(AIM OF THE EXERCISE) All of the data below should be written out again exactly.
· · ·
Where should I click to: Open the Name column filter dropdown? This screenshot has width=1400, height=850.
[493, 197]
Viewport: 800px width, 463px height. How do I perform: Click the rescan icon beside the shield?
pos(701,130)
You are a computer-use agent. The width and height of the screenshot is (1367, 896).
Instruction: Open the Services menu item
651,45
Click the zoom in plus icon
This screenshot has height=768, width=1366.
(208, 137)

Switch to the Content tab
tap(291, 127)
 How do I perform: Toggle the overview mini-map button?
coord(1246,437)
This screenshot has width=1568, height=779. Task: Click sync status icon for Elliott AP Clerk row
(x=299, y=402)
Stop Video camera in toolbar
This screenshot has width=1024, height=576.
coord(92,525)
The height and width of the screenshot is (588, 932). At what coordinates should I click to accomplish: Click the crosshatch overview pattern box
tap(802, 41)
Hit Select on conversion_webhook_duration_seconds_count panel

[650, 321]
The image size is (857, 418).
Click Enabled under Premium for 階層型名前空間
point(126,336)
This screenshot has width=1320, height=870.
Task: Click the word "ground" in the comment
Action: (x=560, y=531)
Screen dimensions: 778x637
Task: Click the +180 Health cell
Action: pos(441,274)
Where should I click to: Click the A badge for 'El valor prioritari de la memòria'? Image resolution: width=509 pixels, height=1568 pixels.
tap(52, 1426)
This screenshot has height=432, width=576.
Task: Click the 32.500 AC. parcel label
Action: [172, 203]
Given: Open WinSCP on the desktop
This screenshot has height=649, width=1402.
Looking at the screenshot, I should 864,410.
· · ·
(OUTPUT OF THE EXERCISE)
Where should I click to: Open the Name column filter dropdown? This screenshot has width=1400, height=850.
[493, 197]
Viewport: 800px width, 463px height. How do I perform: Click the rescan icon beside the shield?
pos(701,130)
You are a computer-use agent. The width and height of the screenshot is (1367, 896).
Instruction: Open the Services menu item
651,45
Click the zoom in plus icon
This screenshot has height=768, width=1366.
(208, 137)

Switch to the Content tab
tap(291, 127)
 How do I perform: Toggle the overview mini-map button?
coord(1246,437)
This screenshot has width=1568, height=779. Task: Click sync status icon for Elliott AP Clerk row
(x=299, y=402)
Stop Video camera in toolbar
This screenshot has width=1024, height=576.
coord(92,525)
The height and width of the screenshot is (588, 932). At what coordinates should I click to accomplish: Click the crosshatch overview pattern box
tap(802, 41)
Hit Select on conversion_webhook_duration_seconds_count panel

[650, 321]
The image size is (857, 418).
Click Enabled under Premium for 階層型名前空間
point(126,336)
This screenshot has width=1320, height=870.
Task: Click the word "ground" in the comment
Action: (x=560, y=531)
Screen dimensions: 778x637
Task: Click the +180 Health cell
Action: pos(441,274)
Where should I click to: Click the A badge for 'El valor prioritari de la memòria'? Image resolution: width=509 pixels, height=1568 pixels.
tap(52, 1426)
This screenshot has height=432, width=576.
Task: Click the 32.500 AC. parcel label
Action: [172, 203]
Given: Open WinSCP on the desktop
This screenshot has height=649, width=1402.
Looking at the screenshot, I should 864,410.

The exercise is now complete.